Außerdem ist er Mitglied des wissenschaftlichen Beirates des Europa-Ausschusses des ukrainischen Parlaments.[9]
Umland ist Gründer und Redakteur der Buchreihe Soviet and Post-Soviet Politics and Society und Mitherausgeber des elektronischen Newsletters The Russian Nationalism Bulletin.
Umland schrieb während der Krise in der Ukraine 2014, dass sich in der Politik des Präsidenten Wladimir Putin „schon eher einzelne Ideen und Praktiken [finden], die an die Politik des Dritten Reiches erinnern“ – im Vergleich zur von Russland undifferenziert als Faschismus bezeichneten Politik in der Ukraine.[10] Im Dezember 2014 initiierte er den Gegenaufruf von hundert Osteuropaexperten „für eine realitätsbasierte statt illusionsgeleitete Russlandpolitik“, in dem der Appell für eine andere Russlandpolitik kritisiert wurde.[11]
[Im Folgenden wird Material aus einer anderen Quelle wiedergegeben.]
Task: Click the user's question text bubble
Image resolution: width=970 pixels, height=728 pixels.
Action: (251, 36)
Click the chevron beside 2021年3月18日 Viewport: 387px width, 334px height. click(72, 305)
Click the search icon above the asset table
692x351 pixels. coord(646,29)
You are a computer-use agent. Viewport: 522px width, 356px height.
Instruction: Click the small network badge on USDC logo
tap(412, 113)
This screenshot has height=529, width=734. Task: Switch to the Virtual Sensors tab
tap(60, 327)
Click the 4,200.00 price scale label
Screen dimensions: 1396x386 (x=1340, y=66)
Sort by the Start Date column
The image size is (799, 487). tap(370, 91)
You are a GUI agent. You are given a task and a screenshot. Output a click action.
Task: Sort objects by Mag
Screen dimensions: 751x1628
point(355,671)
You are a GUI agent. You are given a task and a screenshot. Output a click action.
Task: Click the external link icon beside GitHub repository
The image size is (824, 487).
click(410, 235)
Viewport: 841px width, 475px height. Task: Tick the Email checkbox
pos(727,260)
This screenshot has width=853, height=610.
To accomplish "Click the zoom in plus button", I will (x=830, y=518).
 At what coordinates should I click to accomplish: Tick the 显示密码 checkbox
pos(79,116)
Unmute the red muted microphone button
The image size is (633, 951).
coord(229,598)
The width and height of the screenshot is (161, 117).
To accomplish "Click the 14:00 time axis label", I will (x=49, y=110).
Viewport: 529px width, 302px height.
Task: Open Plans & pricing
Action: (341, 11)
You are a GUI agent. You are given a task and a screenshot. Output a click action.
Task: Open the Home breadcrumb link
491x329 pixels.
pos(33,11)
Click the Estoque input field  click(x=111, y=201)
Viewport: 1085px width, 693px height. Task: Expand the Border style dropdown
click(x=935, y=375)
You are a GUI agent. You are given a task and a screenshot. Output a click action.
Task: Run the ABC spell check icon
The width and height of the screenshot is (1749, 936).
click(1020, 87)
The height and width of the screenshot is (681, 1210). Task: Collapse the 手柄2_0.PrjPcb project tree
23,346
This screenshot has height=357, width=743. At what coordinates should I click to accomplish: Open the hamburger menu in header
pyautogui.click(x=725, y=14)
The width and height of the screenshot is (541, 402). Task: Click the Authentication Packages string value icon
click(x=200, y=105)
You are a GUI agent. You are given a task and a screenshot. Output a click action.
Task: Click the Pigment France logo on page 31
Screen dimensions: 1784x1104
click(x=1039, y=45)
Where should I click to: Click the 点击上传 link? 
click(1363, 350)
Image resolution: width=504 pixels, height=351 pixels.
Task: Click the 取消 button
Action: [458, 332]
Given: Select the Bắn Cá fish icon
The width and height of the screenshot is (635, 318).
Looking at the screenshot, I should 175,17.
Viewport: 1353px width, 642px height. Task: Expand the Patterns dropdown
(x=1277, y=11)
In seinen „Politisch-ethischen Anmerkungen zu einer Kontroverse über Putins Russland“ fasste Bernhard Sutor eine Kontroverse zwischen Umland und seinen Kritikern zusammen: Umland vertrat mit Leonid Luks den Standpunkt, „die Periode Putin stelle für Russland eine vertane Chance dar, da in ihr die positiven Elemente von Demokratie und Pluralismus aus der Jelzin-Ära weitgehend beseitigt worden seien“. Dem widersprachen Kai Ehlers, Wladislaw Below, Alexander Rahr, Rudolf Maresch und andere. Die Ära Jelzin sei keineswegs so positiv, die Putins nicht so negativ zu sehen wie bei Umland. Zum anderen dürfe man die Entwicklung in Russland nicht einseitig mit westlich-liberalen Maßstäben messen, müsse vielmehr vielfältige sozio-kulturelle und geschichtliche Umstände berücksichtigen. Bernhard Sutor kommt zu dem vorsichtigen Schluss, die Lage sei eher grau statt schwarz oder weiß: „Zum einen hängt die Entwicklung Russlands zu einem offeneren, pluralistisch-demokratischen System auch vom Maß politischer Klugheit ab, mit der westliche Politik (EU, NATO, USA) die gegenseitigen Beziehungen positiv zu gestalten versucht.“ ([12]) Zum anderen, referiert Sutor, sei Demokratie in sehr unterschiedlichen Formen realisierbar, „die den spezifischen Verhältnissen je einzelner Länder Rechnung tragen können“. Umland insistiere aber ebenso wenig wie andere auf einer spezifischen Form von Demokratie. Lediglich Maresch kritisiere die westliche Wertebasis in Umlands Ansatz als solche, indem er für „politischen Realismus“ gegen eine „politische Theologie der Menschenrechte“ plädiere und die Frage stelle, ob nicht überhaupt die liberale Demokratie ein Auslaufmodell sei.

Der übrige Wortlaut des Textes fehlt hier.